Paixões que Alucinam (Samuel Fuller, 1963)

Dentre tantos filmes concebidos como linhas de fogo contra a América e seus pilares feitos de ossos, Paixões que Alucinam talvez seja o mais maciço. Resumindo um século de história e fazendo das paredes do hospício as fronteiras do seu país, Fuller atravessa Guerra Civil, racismo e construção da bomba atômica a partir da busca do sucesso a qualquer preço como elemento básico da argamassa do american way, nivelando, portanto, três módulos de violência (apesar de a bomba atômica ter sido o mais eficiente instrumento de paz do século XX, mas aí lê-se todo maquinário  e vocação para a guerra dos caras) com a obsessão pela vitória e a realização só encontrada sob caminhos (auto)destrutivos. A idealização do sonho americano, para Fuller, é toda segmentada de violência, e esta, a base sólida para construção de qualquer império, seja o pessoal-profissional, seja o americano. Porque já dizia o Selton Mello naquele Tarantino’s Mind “americano tem que ser alguma coisa na vida, nem que seja funcionário do mês no McDonald’s ou líder dos lobinhos escoteiros”, daí que John Barret e seu foco quase sexual sobre o prêmio Pulitzer é um atestado (preconceituoso ou não, foda-se) da enfermidade (para Fuller) crônica dos ianques.

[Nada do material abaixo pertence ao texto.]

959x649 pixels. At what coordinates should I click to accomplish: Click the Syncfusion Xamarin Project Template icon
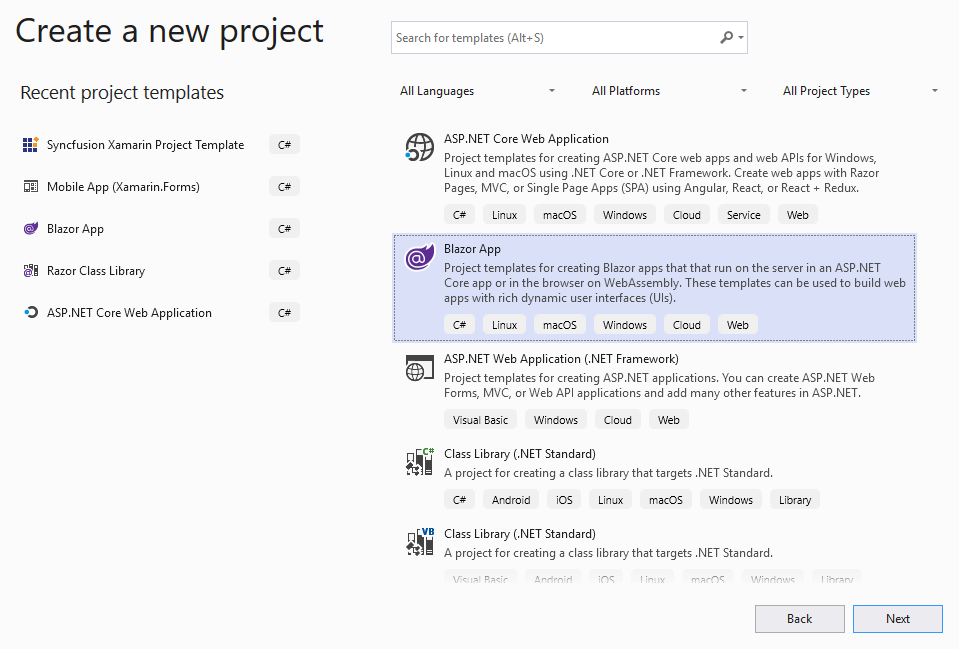pos(30,145)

Não deixa de haver, portanto, um sopro de apologia à mediocridade na óptica do cara. De qualquer forma, e leituras metafórico-masturbatórias à parte, Paixões que Alucinam é sensacional. Peter Breck fantástico e Constance Towers a coisa mais linda do mundo naquele palco. Fuller não deixa de permear tudo com um humor e uma ironia incompatíveis (e por isso mesmo acertadíssimas) com os problemas expostos, ficando claro o quanto ele caga pra o que teoricamente deveria ser tratado com tanta seriedade. Não é exagero, aliás, classificar Paixões que Alucinam como uma comédia de humor negro, numa esquizofrenia de gêneros contrabandeando-se constantemente de um drama pesado de deterioração para uma comédia com toques latentes de Este Mundo é um Hospício. E ouvir um negro correndo atrás de outro aos gritos de “peguem-no antes que se case com minha filha!” não está tão longe de um “CHAAARGE!” como parece. Assim como a regressão de um cientista genial para uma criança de 6 anos, que dialoga, através do vínculo da bomba atômica, com a regressão da humanidade da maturidade à sua infância (o que teria efetivamente ocorrido caso o risco iminente de destruição nuclear da época – 1963 – tivesse se consumado, confirmando ainda a profecia de Einstein naquela resposta sobre as armas numa hipotética 3ª guerra mundial), tem sua força na ironia natural do acontecimento, ainda que as gargalhadas se mantenham num nível mais grave, silencioso, num pano de fundo.

E os últimos dez minutos são orgásmicos, com um surto surrealista e um plano final chocante (ainda que meio previsível – entre outras coisas também – , o que não faz diferença alguma, já que não poderia mesmo ser de outro modo).